Kakak perempuanku mengetuk pintu kamar, nada suaranya sendu. Ia akan pulang ke rumah suaminya. "Temani ibu, ya?" katanya. "Oke," jawabku pendek. Aku fokus menonton film Sweet November yang baru tadi siang aku download.

Di rumah, kini tinggal tiga orang. Ada dua kamar kosong, kalau kakak perempuanku itu ikut suaminya. Suasananya sepi, jadi mungkin wajar beliau merasa haru ketika akan meninggalkan kami. Kemesraan berkeluarga memang menyenangkan, indah, nikmat. Tapi, tak ada sesuatu pun di dunia ini yang bertahan lama. Tak akan pernah ada.
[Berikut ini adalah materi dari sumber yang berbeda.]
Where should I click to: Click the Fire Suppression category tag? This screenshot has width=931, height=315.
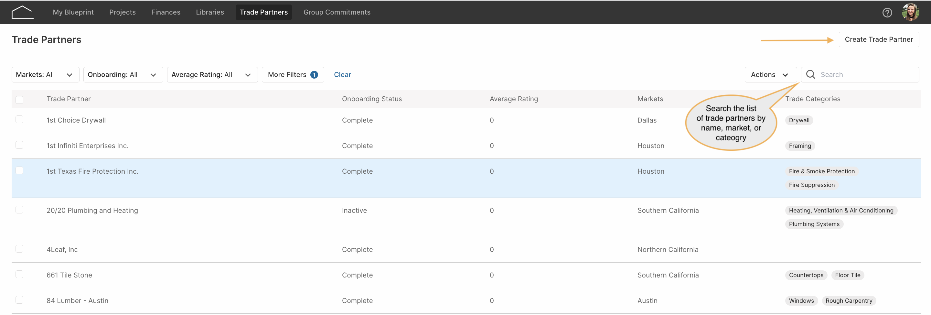point(811,185)
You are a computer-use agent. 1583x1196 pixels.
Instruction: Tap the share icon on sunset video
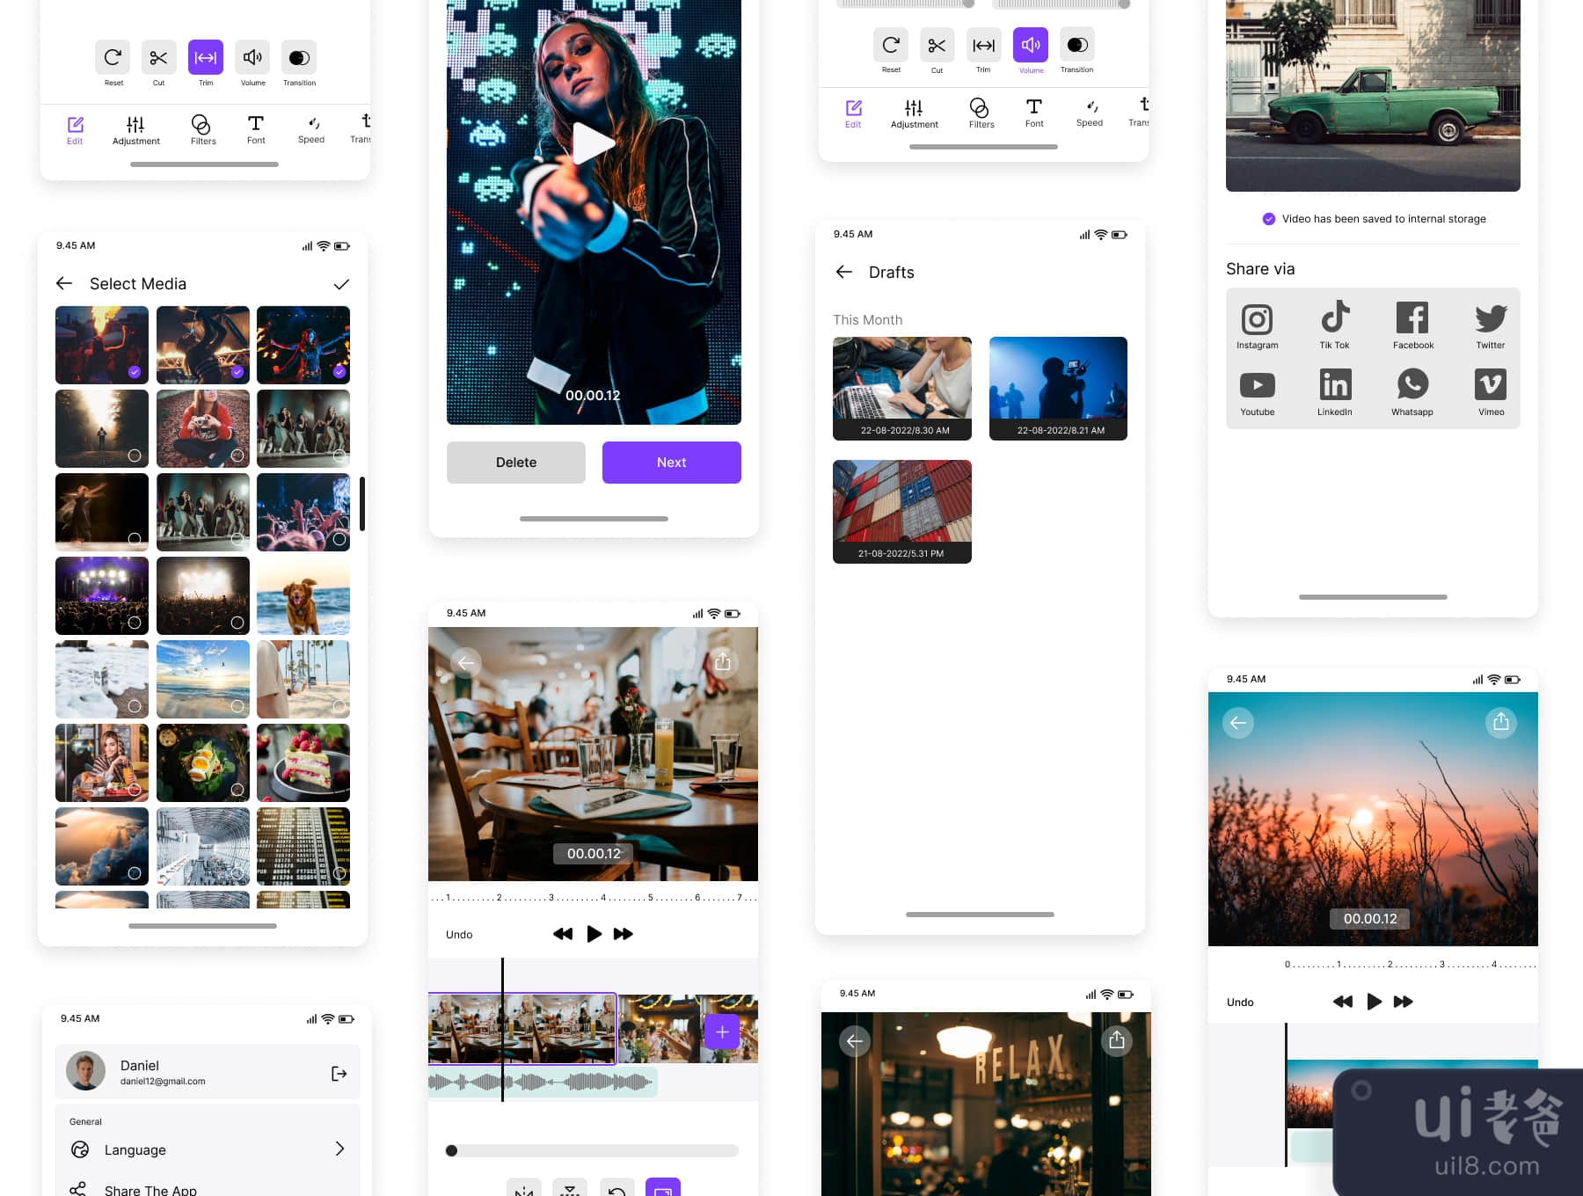tap(1500, 723)
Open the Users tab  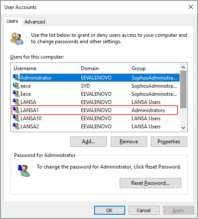(12, 21)
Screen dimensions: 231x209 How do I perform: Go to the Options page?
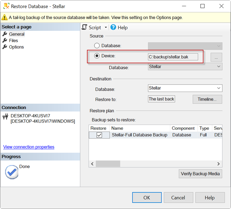click(16, 47)
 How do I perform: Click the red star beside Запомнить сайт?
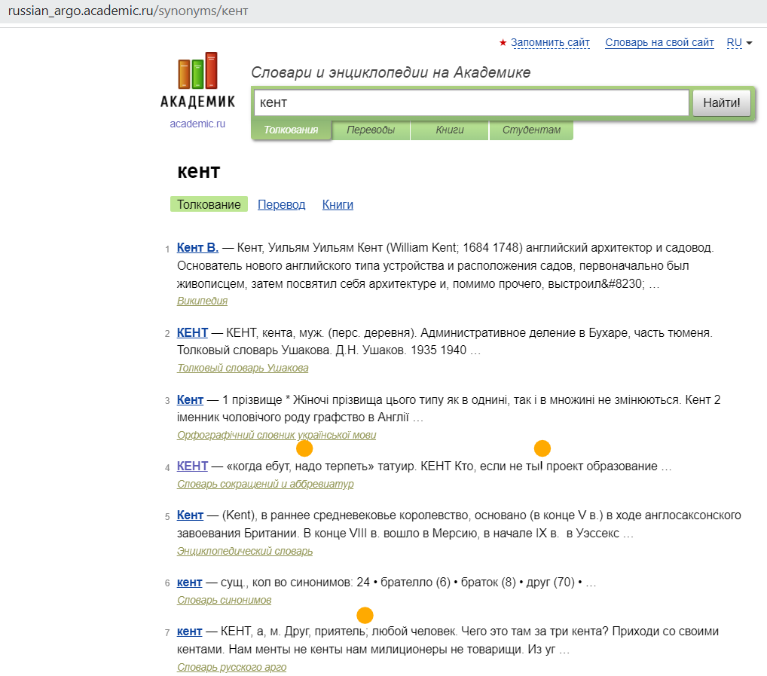click(503, 42)
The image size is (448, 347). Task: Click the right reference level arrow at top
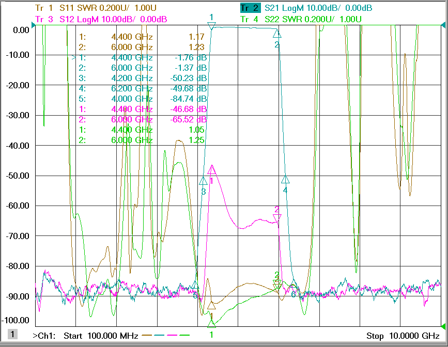point(443,25)
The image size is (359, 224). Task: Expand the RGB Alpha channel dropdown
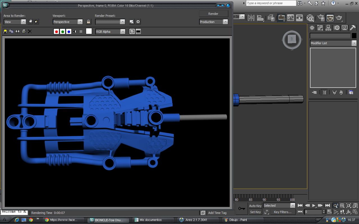point(123,32)
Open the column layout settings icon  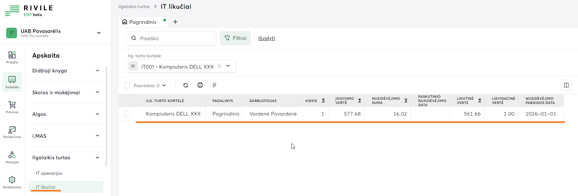(x=566, y=85)
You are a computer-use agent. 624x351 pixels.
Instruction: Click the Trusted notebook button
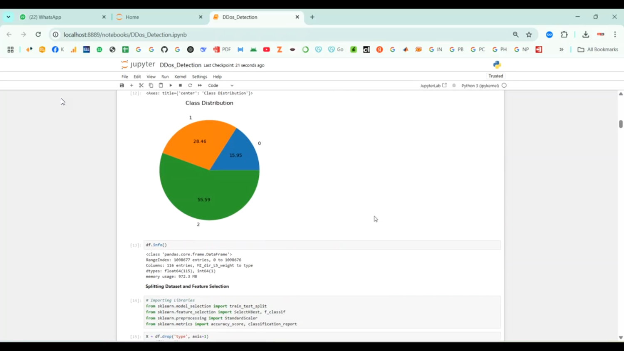(x=495, y=76)
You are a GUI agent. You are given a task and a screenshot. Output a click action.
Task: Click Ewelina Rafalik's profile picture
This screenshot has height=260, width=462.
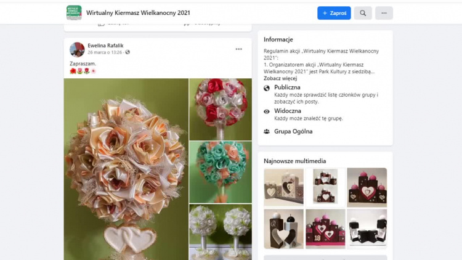coord(77,49)
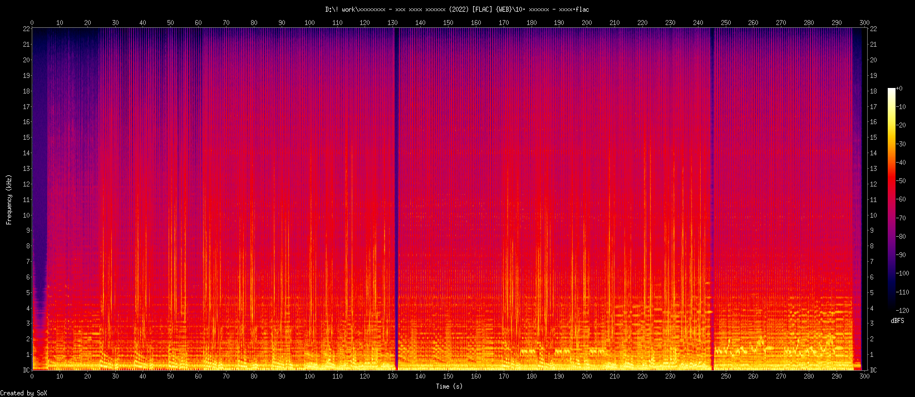Click the file path title at the top
This screenshot has width=915, height=397.
[457, 9]
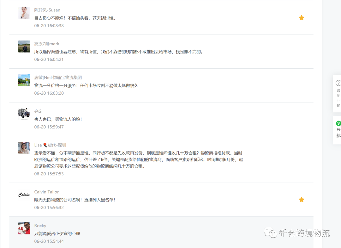The width and height of the screenshot is (341, 248).
Task: Select username Lisa 货代-深圳
Action: (x=50, y=145)
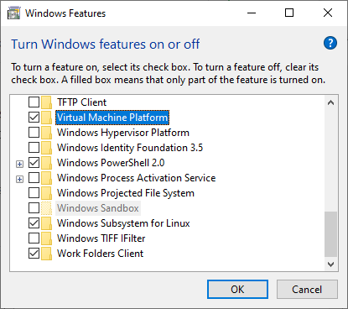Click the scrollbar up arrow in the feature list
348x309 pixels.
tap(330, 102)
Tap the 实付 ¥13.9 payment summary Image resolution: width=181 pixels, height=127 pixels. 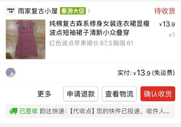[146, 73]
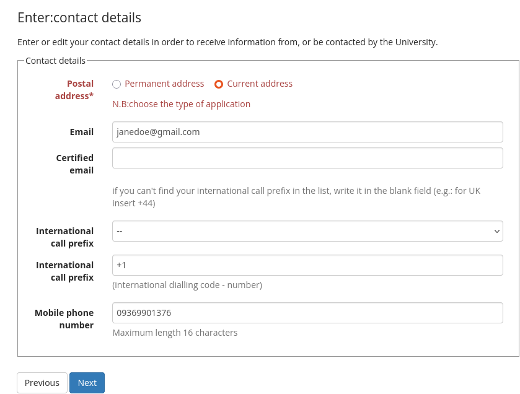520x394 pixels.
Task: Click the Mobile phone number input field
Action: pos(307,313)
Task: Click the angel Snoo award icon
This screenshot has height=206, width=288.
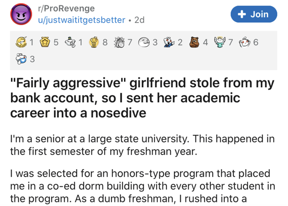Action: pyautogui.click(x=219, y=42)
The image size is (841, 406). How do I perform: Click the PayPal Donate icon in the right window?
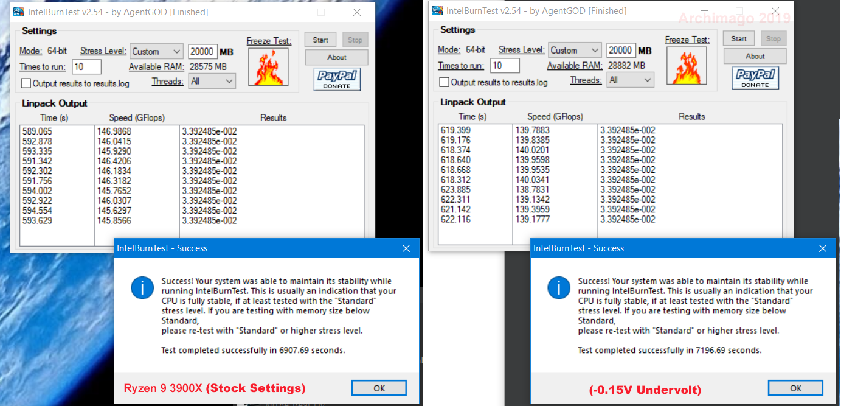pos(754,78)
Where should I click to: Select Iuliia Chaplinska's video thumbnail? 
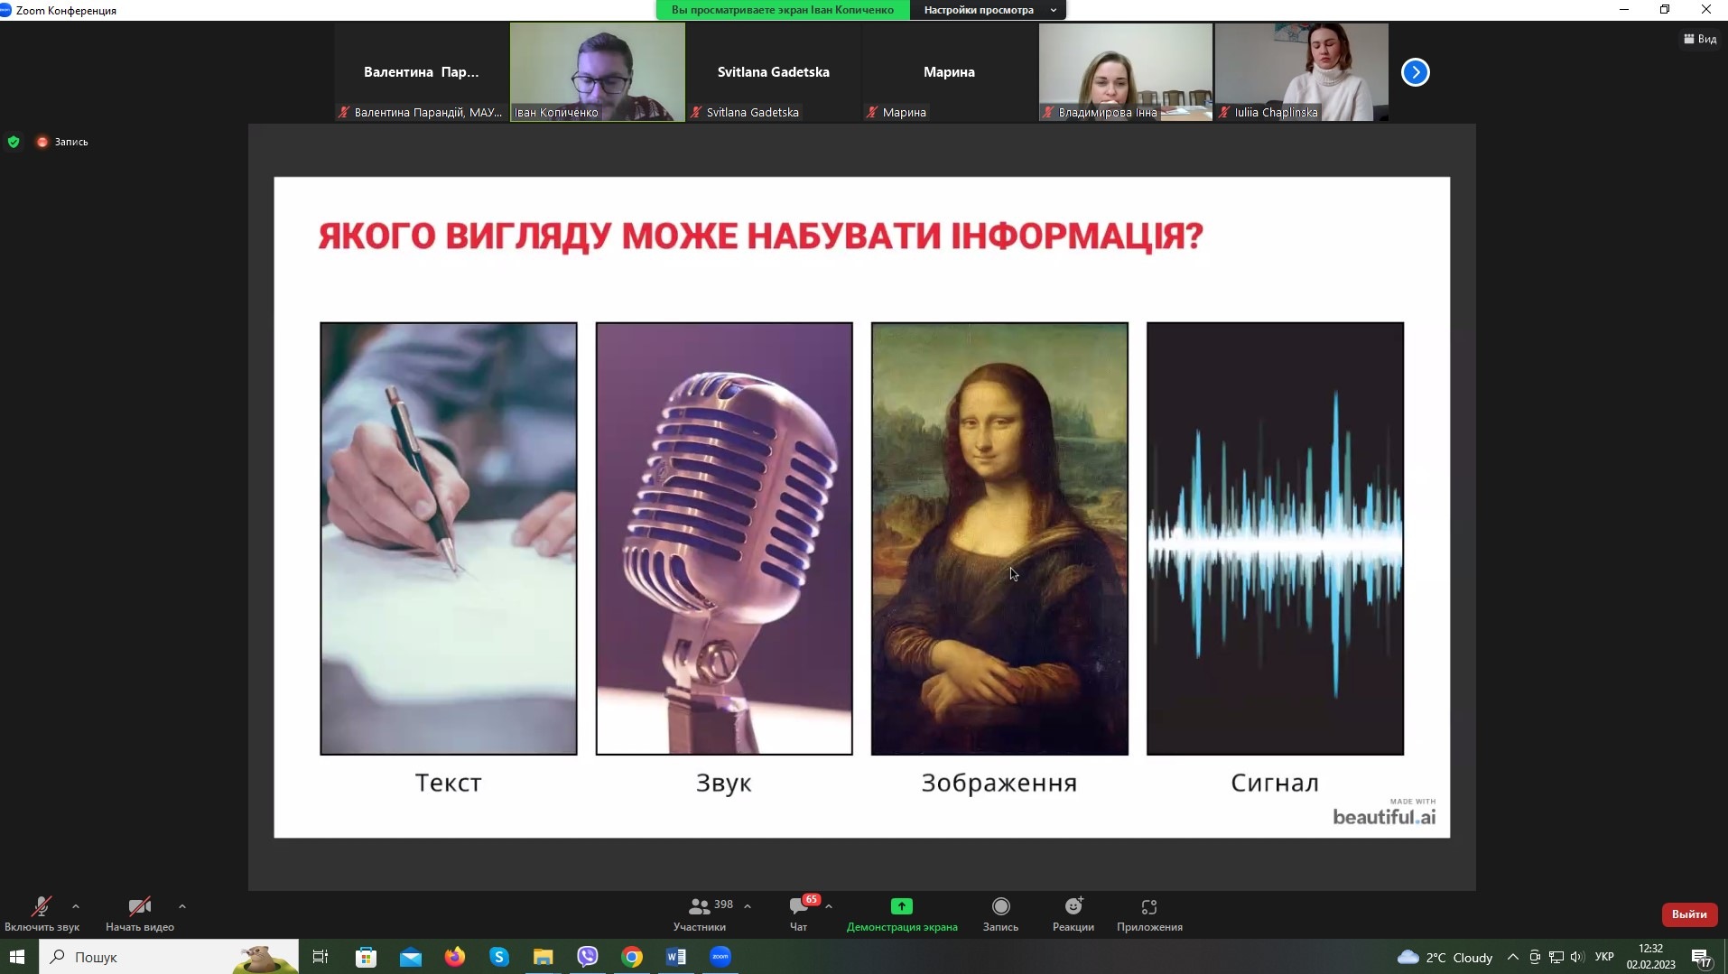point(1301,71)
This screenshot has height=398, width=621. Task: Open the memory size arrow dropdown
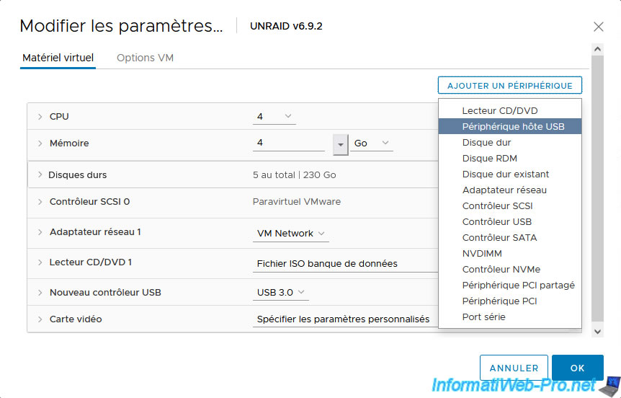coord(341,143)
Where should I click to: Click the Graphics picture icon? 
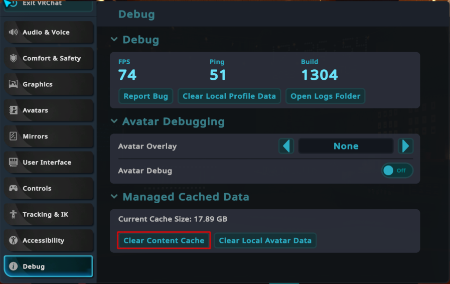(x=14, y=84)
Jadi, apa yang kita keluhkan sebenarnya?

Di luar, sedang ada perayaan hari raya anak yatim, 10 Muharam. Suara ceramah seorang kyai sayup-sayup terdengar. Tapi, aku tak bisa kemana-mana. Maksudku, tubuhku tak bisa kemana-mana, hanya pikiran dan imajinasi. Semenjak kakakku menikah, aku semakin jarang keluar rumah, terlebih lagi malam hari. Bahkan, akhir-akhir ini aku sering merenung, bagaimana caranya membuat suatu alat yang sekali tekan, aku tahu yang menekannya sedang berada di mana. Alat itu untuk ibu dan bapak. Beliau tak biasa memegang handphone. Jadi, semisal ibu belanja, atau bapak yang masih bekerja ikut kontraktor membangun, mendesain jalan atau jembatan, aku bisa tahu beliau dimana dan aku segera menjemputnya. Terdengar seperti seorang pahlawan yak? (hehe)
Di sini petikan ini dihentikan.